I know that it seems odd for me to be suspicious of something I theoretically agree with, but right now I’m just seeing the agreement/plan substantially amended in the first month.

2. Submission fees. It looks like (SCENE) didn’t charge submission fees for open calls in the past (h/t to David MacDonald). Again, very curious. And, again, it’s related to AAHD’s financial infrastructure. I know that toner and other print materials can be pricey, but are the number of catalogues and other promotional materials contingent upon the amount of submission monies received? Ditto physical and cosmetic maintenance.


(SCENE) Postmortem, In Brief

And now a couple items to briefly follow up on (SCENE)metrospace. (For my own 4,000-word take as well as a comprehensive collection of links to local news stories, click here.)

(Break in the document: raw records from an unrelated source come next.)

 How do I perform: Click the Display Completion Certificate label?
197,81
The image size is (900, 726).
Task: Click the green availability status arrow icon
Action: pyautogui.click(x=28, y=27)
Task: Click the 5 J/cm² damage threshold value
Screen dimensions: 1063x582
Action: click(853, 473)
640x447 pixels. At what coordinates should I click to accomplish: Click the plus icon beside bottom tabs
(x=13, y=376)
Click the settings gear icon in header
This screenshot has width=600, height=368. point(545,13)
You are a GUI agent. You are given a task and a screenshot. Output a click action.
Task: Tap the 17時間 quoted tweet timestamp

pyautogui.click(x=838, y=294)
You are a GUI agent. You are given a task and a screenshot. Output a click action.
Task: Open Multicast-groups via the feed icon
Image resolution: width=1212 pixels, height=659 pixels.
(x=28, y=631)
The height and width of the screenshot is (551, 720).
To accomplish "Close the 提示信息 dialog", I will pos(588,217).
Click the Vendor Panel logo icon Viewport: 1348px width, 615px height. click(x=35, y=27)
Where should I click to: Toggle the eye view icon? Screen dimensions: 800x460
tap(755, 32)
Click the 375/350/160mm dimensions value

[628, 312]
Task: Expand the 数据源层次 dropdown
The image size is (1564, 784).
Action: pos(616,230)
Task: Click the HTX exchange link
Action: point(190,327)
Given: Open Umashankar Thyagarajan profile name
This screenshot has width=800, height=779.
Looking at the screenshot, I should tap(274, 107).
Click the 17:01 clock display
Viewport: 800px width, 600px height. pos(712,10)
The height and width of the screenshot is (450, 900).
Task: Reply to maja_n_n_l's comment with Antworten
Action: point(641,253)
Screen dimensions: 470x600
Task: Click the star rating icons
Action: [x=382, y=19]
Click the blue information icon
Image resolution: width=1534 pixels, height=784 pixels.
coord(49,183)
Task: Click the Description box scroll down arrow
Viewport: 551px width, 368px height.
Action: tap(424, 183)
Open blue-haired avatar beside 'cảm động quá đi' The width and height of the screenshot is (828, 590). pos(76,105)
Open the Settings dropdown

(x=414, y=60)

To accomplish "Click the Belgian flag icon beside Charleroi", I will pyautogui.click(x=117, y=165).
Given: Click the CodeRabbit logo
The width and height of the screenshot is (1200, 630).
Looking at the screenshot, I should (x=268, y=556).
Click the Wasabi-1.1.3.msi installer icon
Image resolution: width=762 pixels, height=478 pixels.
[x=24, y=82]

First, (SCENE)metrospace officially became the curatorial domain of MSU’s Dept. of Art, Art History, and Design this past Monday (07.06.15). Just see the following stories for more info (all with highly positive spin from the City of East Lansing and MSU, of course):
City of East Lansing press release (curiously released — and buried — on a Friday afternoon that itself was an historic news day, particularly in this city)
WILX (local NBC affiliate, complete with spelling errors in the title…)

Beyond those articles, how else would you know that AAHD officially took control of the space this week? Good question. I mean, for all intents and purposes, the gallery has been shuttered since mid-April. No “closed for renovation” signs or anything. Just occasional articles and press releases. And locked doors and darkness. So I walked by the space today just to see what was going on, since the most recent round of press releases made it seem that MSU would be in there, guns blazing, getting ready for its debut show that is still two months away (09.11.15). (That’s almost five months from the end of the last show, also an MSU exhibition. So much for keeping the space open during the summer…) I saw no signs detailing the upcoming September show or mention of a renovation. In fact, I saw no MSU presence whatsoever. Instead I saw a City of East Lansing van and some folks inside gathering chairs that I assume belong to EL:
scene1(The posters in the window aren’t related.)

If nothing else, East Lansing now has a matching set of dark, empty, (SCENE)metrospace venues, as the original, long-blighted (SCENE) is a mere blocks away:


With much of this now in the past, I can say that there is one “consolation prize” in all of this. As an example, at this past Tuesday’s City Council meeting, the (SCENE) divestiture was referenced once each by three separate people (one public commenter and two Councilmembers, one of which being the Mayor) in three different parts of the meeting. The Mayor, who championed the divestiture, referenced it as an example of the City tightening its belt (while continuing to subsidize the space). Although, he coyly only mentioned the dollar amount and not the space itself. The other two references, however, were more explicit and done in a context of the City having lost something of value. In that regard, I can say that those of us who aggressively questioned and criticized this deal throughout raised public awareness at least a little bit, at least to the level of it now being a potential talking point and a form of shorthand when referencing the City’s recent fiscal decisions (and not always positively so). It’s a drop in the bucket, but a drop more than what we had.